Leyó sin parar, saboreando cada palabra, cada diálogo y, en especial, cada descripción. Los personajes eran perfectos, tan humanos que los escuchaba en su cabeza una vez cerrado el libro, los veía cruzar la calle y, algunas veces, hasta los vio sonreír. Se trataba de un tomo grande y pesado, unos cuarenta capítulos, más o menos. El novelista era un genio indiscutiblemente, no descuidó ningún detalle a lo largo de la obra. El título era magnético, las oraciones cortas y concisas y, sin darse cuenta se encontraba ya a dos capítulos del final definitivo de la obra.

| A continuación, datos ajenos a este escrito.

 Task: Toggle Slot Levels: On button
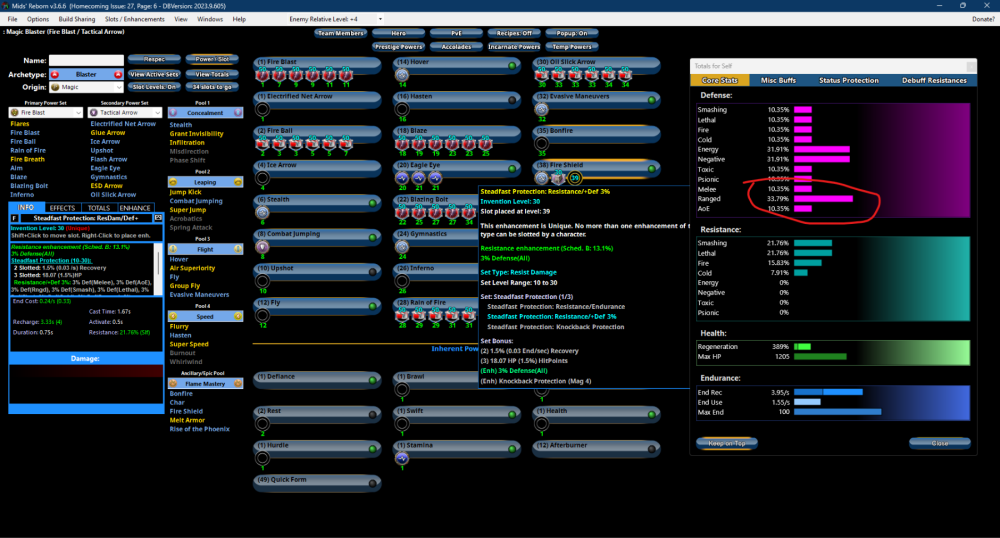coord(153,87)
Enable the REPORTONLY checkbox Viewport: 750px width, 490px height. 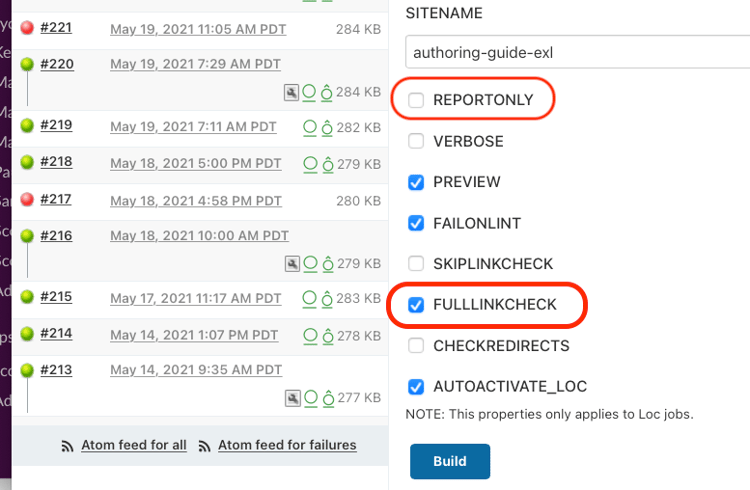[x=416, y=100]
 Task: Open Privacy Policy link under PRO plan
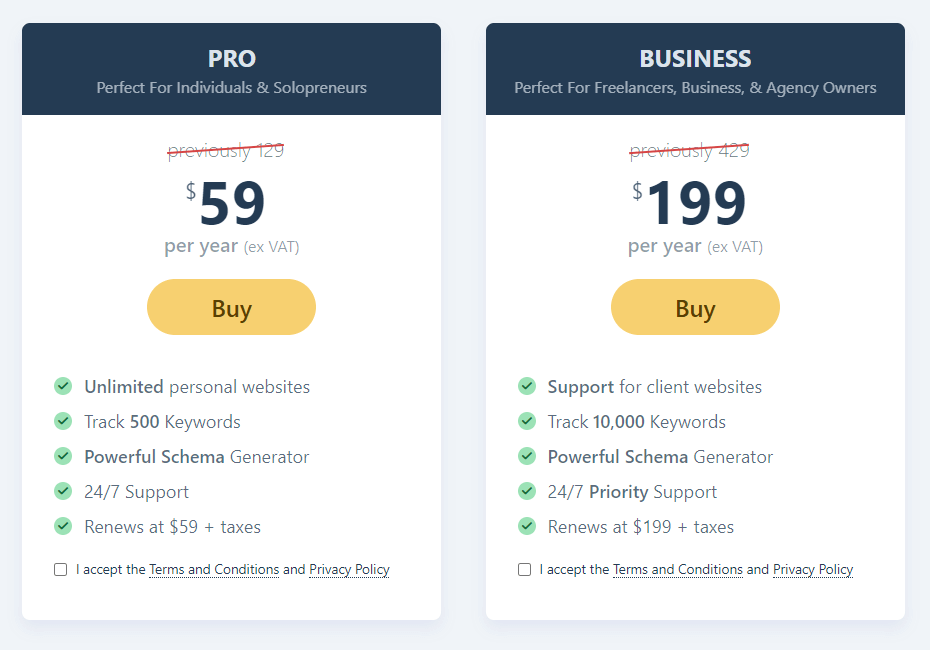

El final definitivo de la obra consistía en diez páginas y un epílogo. Y ella, al llegar al capítulo coronado con el número CUARENTA se detuvo. Verificó que fuera el último, el que contiene la conclusión de tan intrincada novela y, sin pensarlo dos veces, cerró el libro.
"Simplemente no me gustan los finales, porque en la vida no hay finales. Uno no puede pensar que la historia termina y termina, por eso, cuando cierro el libro sin terminarlo siento, y sé, que estoy dándole a la historia un sentido infinito, un significado que no se acaba, como la vida misma. Hasta que se acabe y yo con ella; sin haber leído el final."